• **DESCRIPTION OF THE TASK**
In the records below, the lines between the one holding "The width and height of the screenshot is (1045, 755)." and the one holding "Click the Servings", inclusive, are to be transcribed exactly; no pictures are to be included.

• **DATA TO PROCESS**
++++++++++++++++++++

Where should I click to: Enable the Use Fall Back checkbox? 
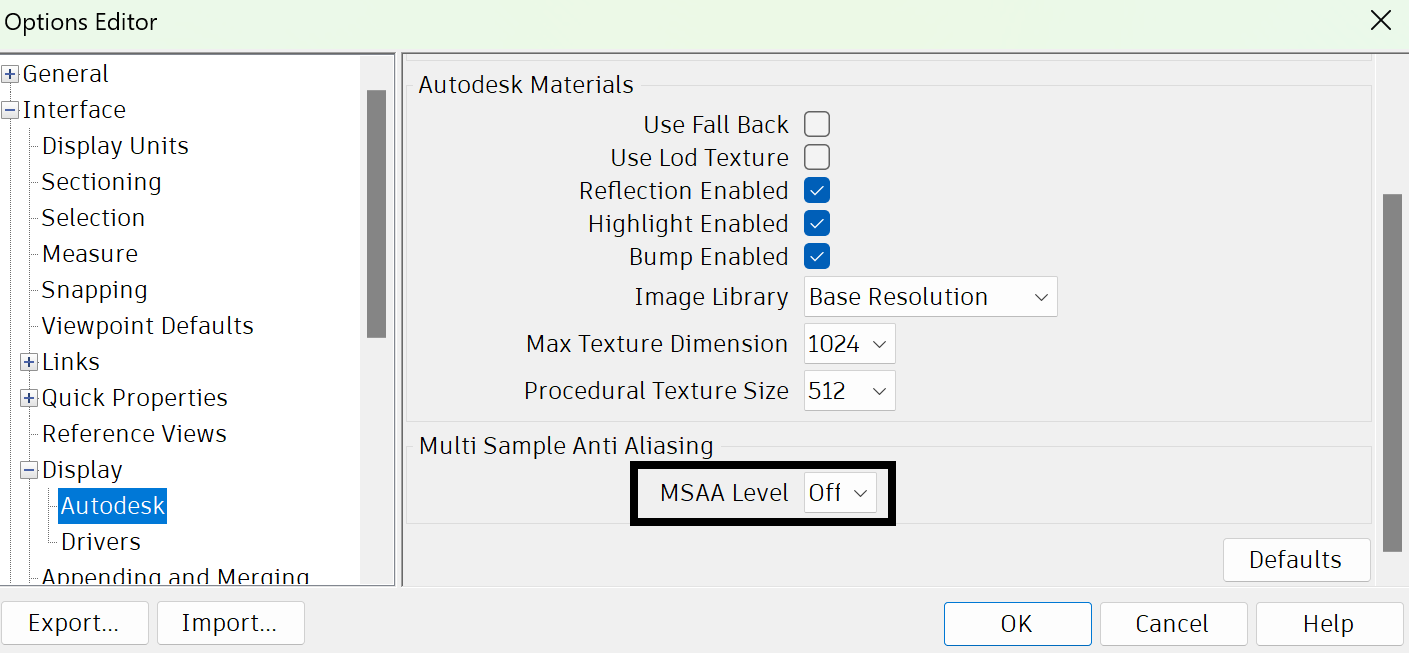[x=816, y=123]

++++++++++++++++++++

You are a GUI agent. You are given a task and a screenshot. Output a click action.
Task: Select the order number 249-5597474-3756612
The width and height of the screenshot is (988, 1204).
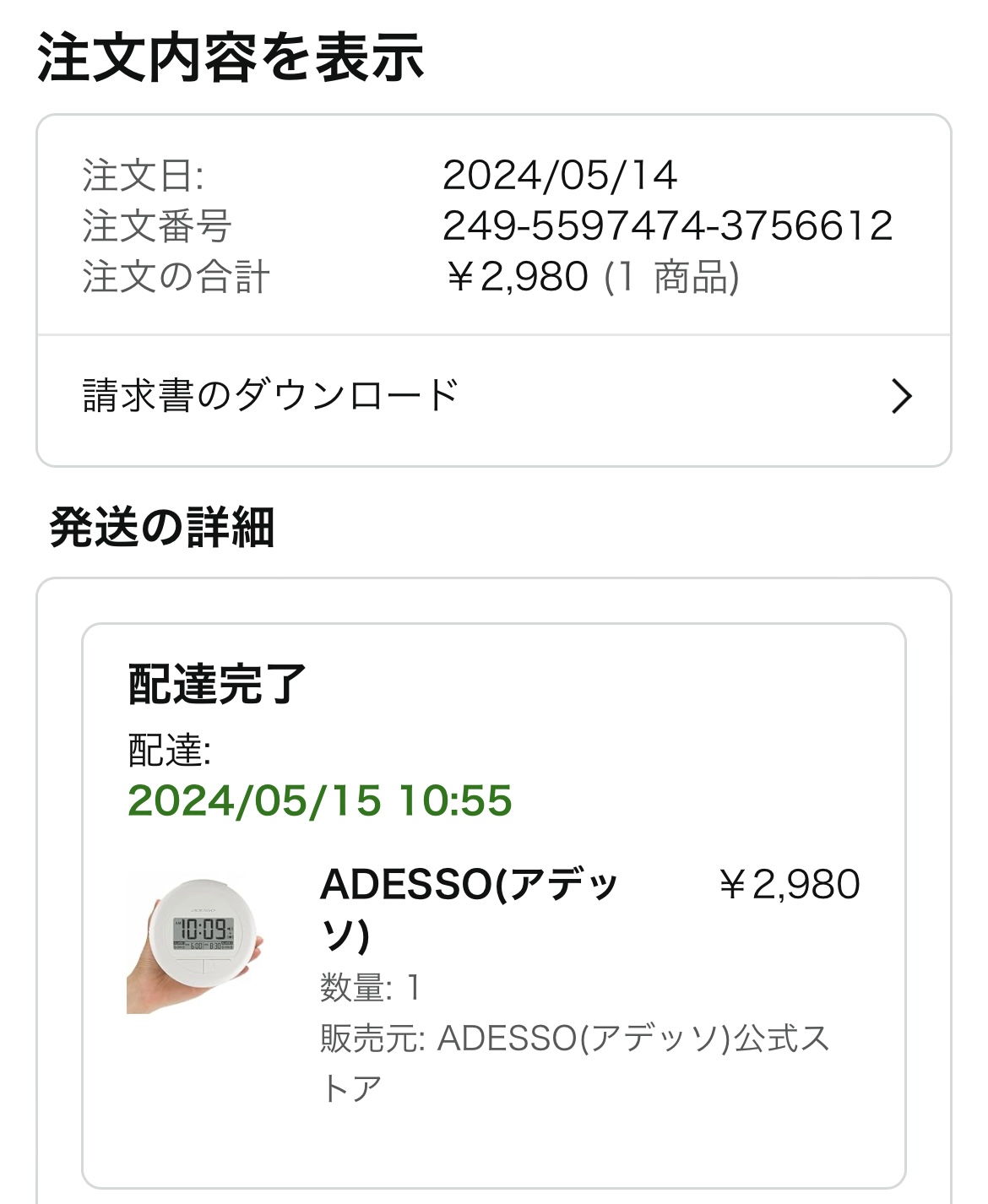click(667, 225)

++++++++++++++++++++

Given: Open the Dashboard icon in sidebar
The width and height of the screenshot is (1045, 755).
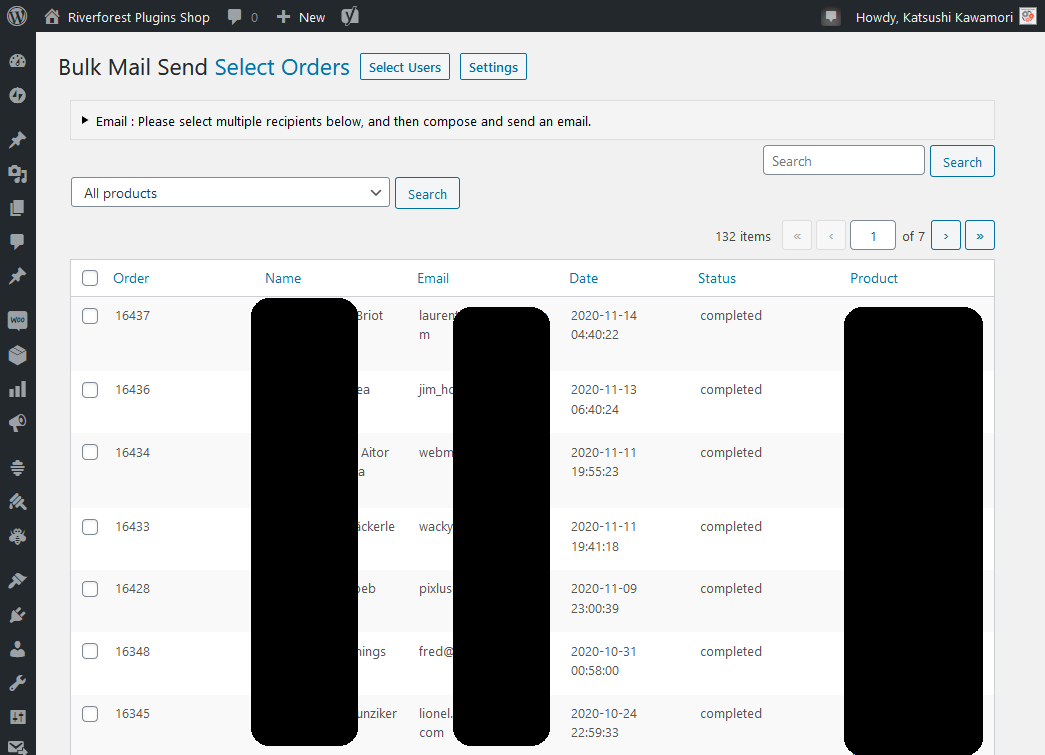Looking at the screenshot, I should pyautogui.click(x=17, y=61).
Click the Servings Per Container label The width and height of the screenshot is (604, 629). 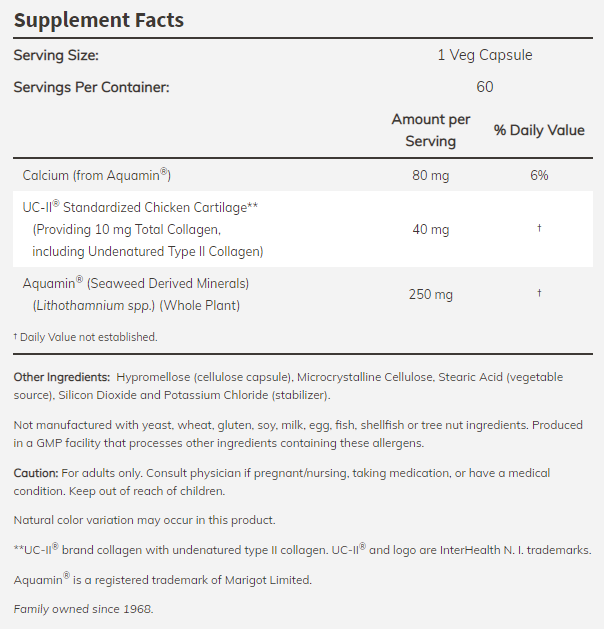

++++++++++++++++++++

• **ANSWER BOX**
The width and height of the screenshot is (1045, 755).
Looking at the screenshot, I should pyautogui.click(x=17, y=61).
Click the Servings Per Container label The width and height of the screenshot is (604, 629). 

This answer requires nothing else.